Goal of the exercise: Copy out the entries below word for word, leaving out the pictures.

==*==

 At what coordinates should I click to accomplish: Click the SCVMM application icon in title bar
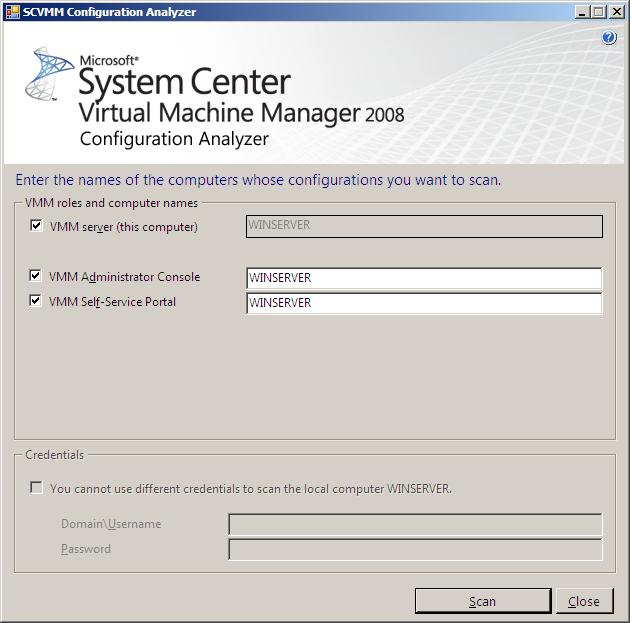click(11, 12)
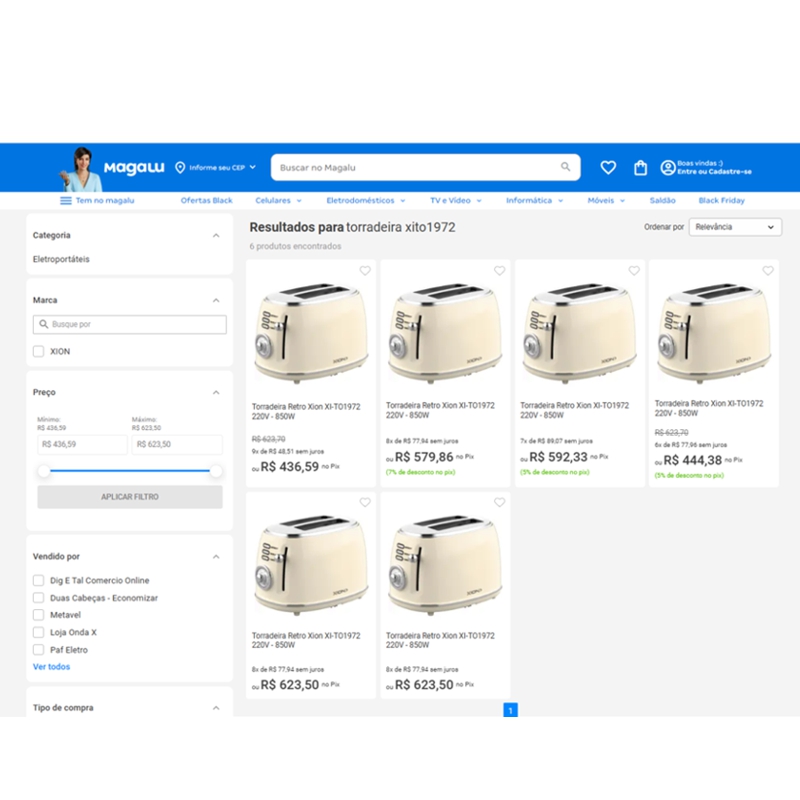Open the favorites heart icon in header
800x800 pixels.
pyautogui.click(x=608, y=168)
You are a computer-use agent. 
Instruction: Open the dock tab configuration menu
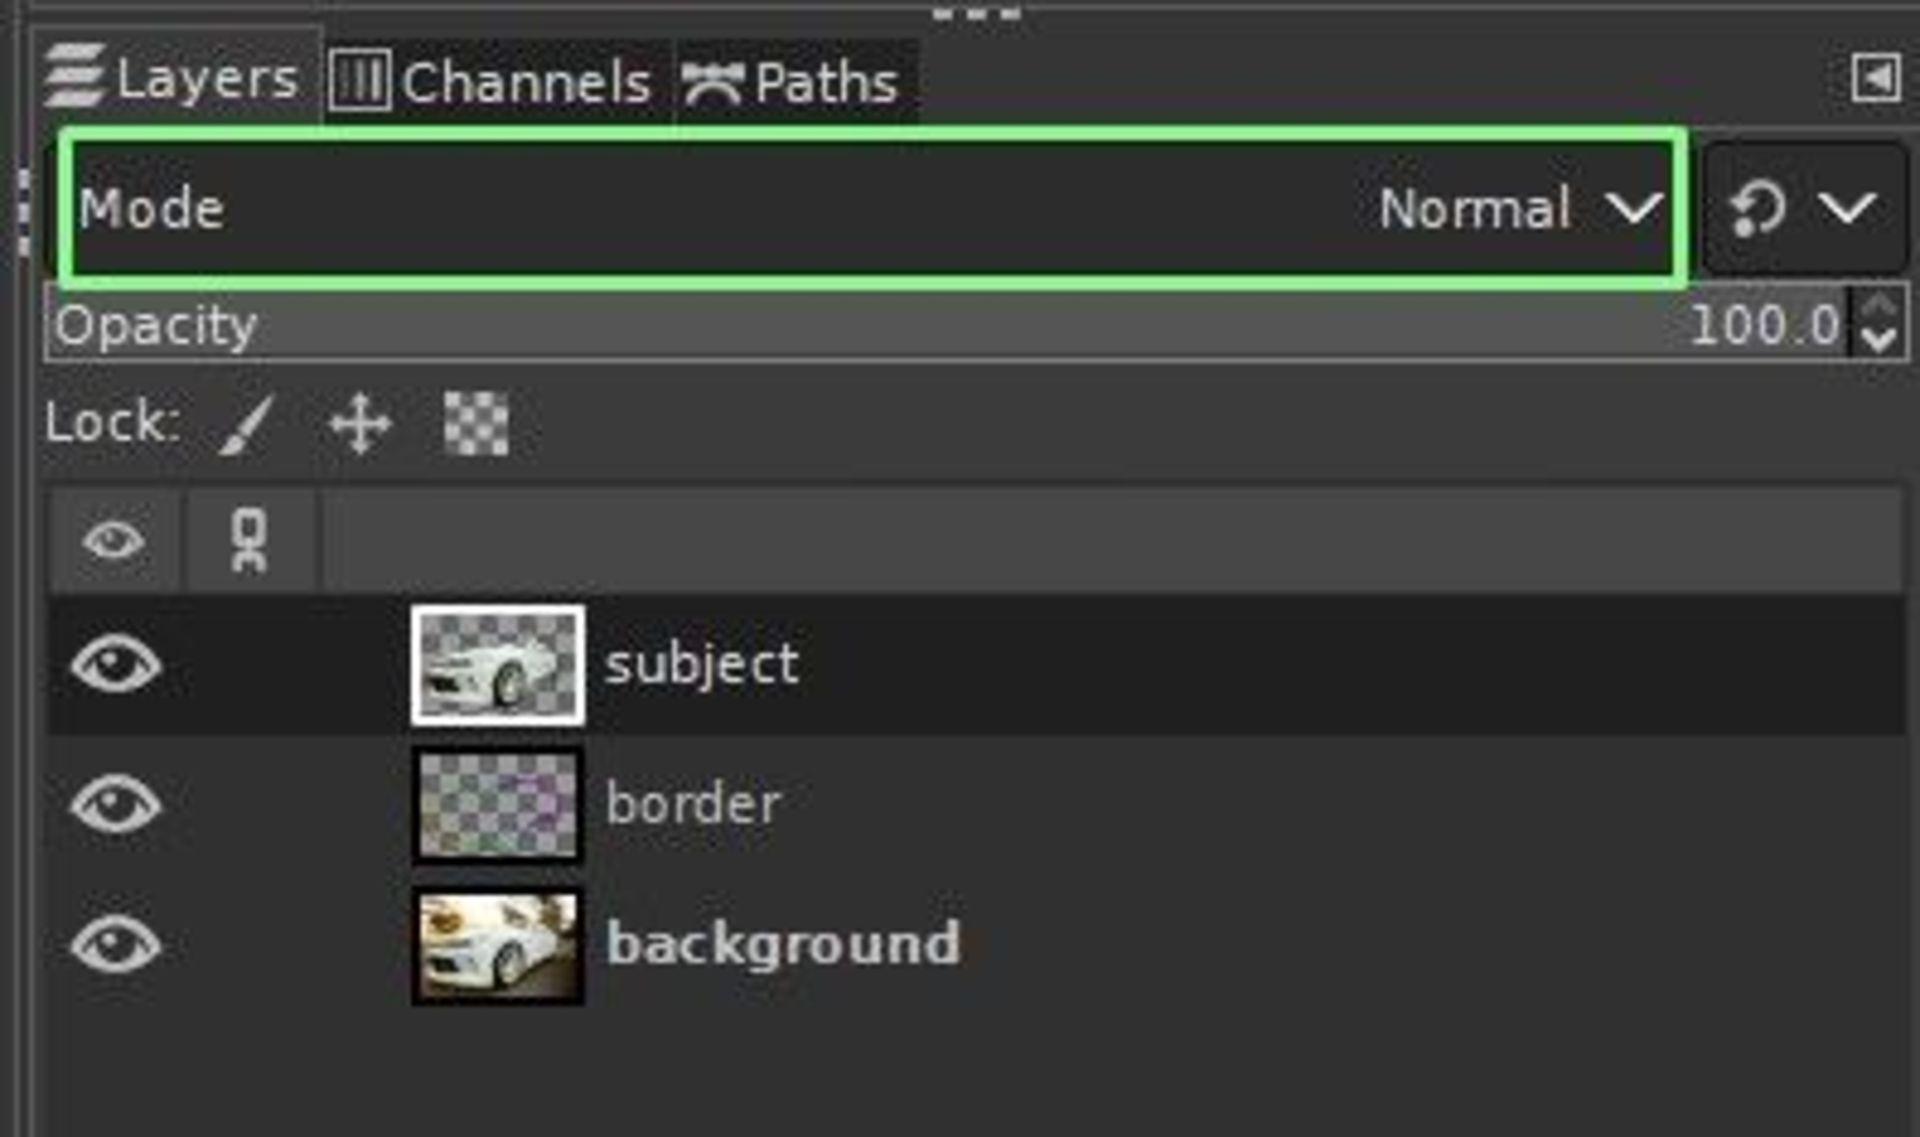tap(1875, 79)
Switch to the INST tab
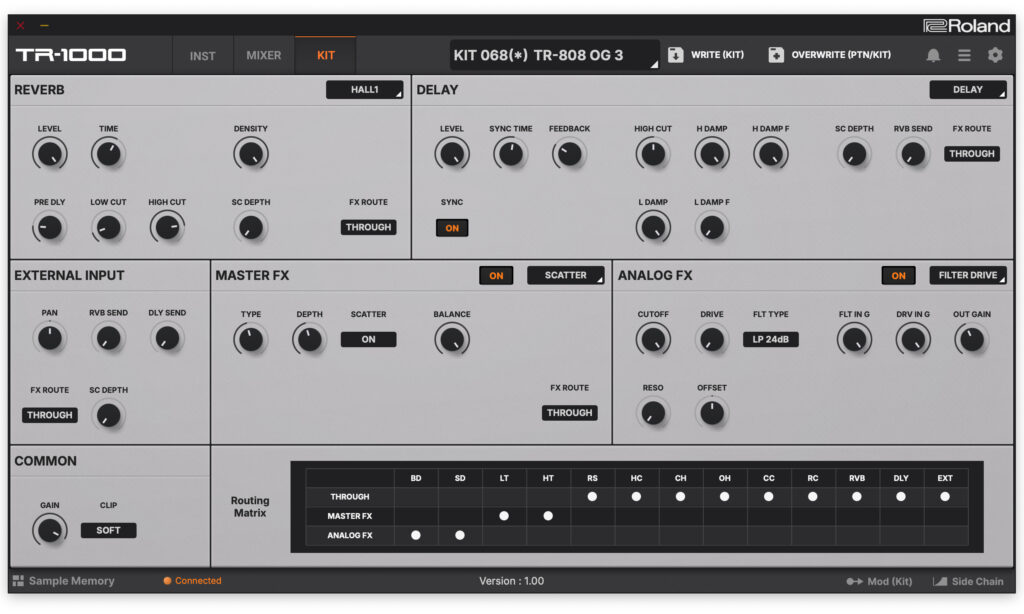This screenshot has width=1024, height=614. coord(202,56)
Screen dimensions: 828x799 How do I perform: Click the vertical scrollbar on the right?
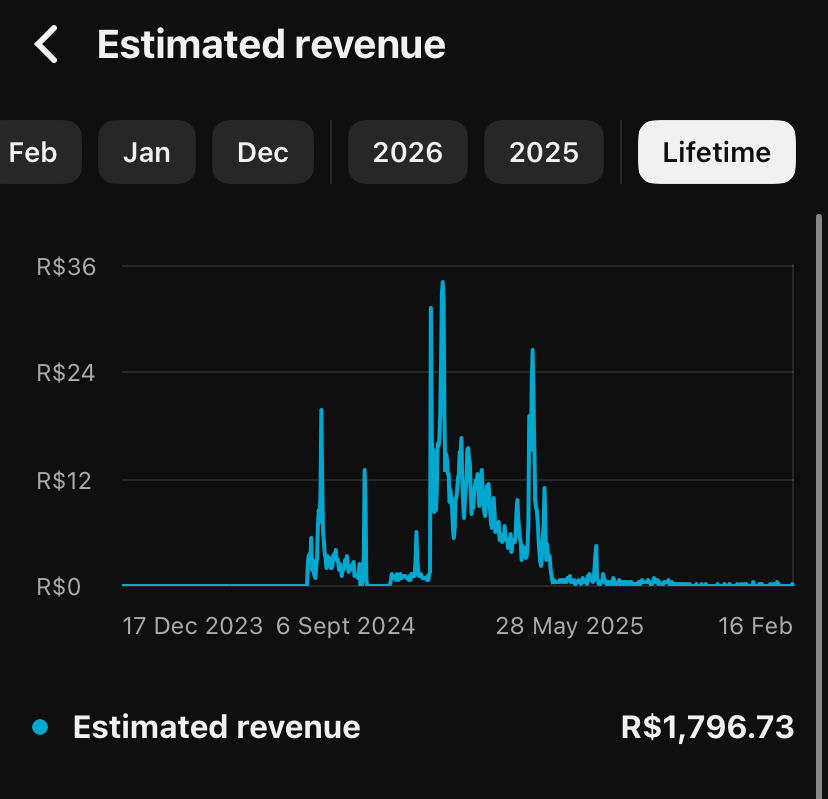[820, 400]
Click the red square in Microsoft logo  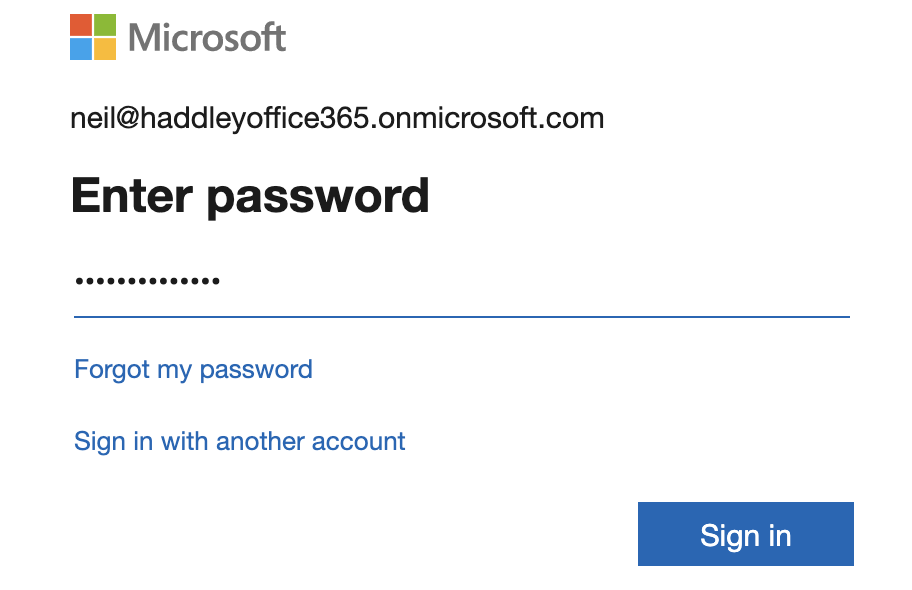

==*==

Exercise response:
 At what coordinates should I click to accomplish: Click the SCVMM application icon in title bar
click(11, 12)
Open the favorites heart icon in header
800x800 pixels.
pyautogui.click(x=608, y=168)
You are a computer-use agent. 
Instruction: Open the dock tab configuration menu
tap(1875, 79)
Switch to the INST tab
This screenshot has width=1024, height=614. coord(202,56)
Screen dimensions: 828x799 How do I perform: Click the vertical scrollbar on the right?
[820, 400]
Click the red square in Microsoft logo  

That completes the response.